Paula Gunn Allen
1939
As a scholar and literary critic, Paula Gunn Allen (born 1939) has worked to encourage the publication of Native American literature and to educate others about its themes, contexts, and structures. Having stated that her convictions can be traced back to the woman-centered structures of traditional Pueblo society, she is active in American feminist movements and in antiwar and antinuclear organizations.

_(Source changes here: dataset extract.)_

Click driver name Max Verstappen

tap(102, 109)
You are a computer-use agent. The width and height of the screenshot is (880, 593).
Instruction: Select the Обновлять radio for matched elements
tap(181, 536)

Paula Gunn Allen is one of the foremost scholars of Native American literature as well as a talented poet and novelist. She also collects and interprets Native American mythology. She describes herself as a "multicultural event," citing her Pueblo/Sioux/Lebanese/Scottish-American ancestry. Her father, E. Lee Francis, born of Lebanese parents at Seboyeta, a Spanish-Mexican land grant village north of Laguna Pueblo, spoke only Spanish and Arabic until he was ten. Due to the lack of a Marionite rite in the area, he was raised Roman Catholic. He owned the Cubero Trading Company and was Lieutenant Governor of New Mexico from 1967 through 1970. Her mother, Ethel, is Laguna Pueblo, Sioux, and Scots. She converted to Catholicism from Presbyterianism to marry Francis.
Allen's great-grandfather, the Scottish-born Kenneth Gunn, immigrated into the area in the 1800s and married her great-grandmother, Meta Atseye, whose Indian name was Corn Tassel. Meta had been educated at the Carlisle Indian School to be, as Allen says in her introduction to Spider Woman's Granddaughters, "a literate, modest, excruciatingly exacting maid for well-to-do white farmers' and ranchers' wives," but "became the farmer-rancher's wife instead." Her grandmother, half Laguna, half Scottish-American, Presbyterian, first married a Sioux (Ethel's father) and then remarried a German Jewish immigrant, Sidney Solomon Gottlieb. Her mother grew up speaking and writing both English and Mexican Spanish.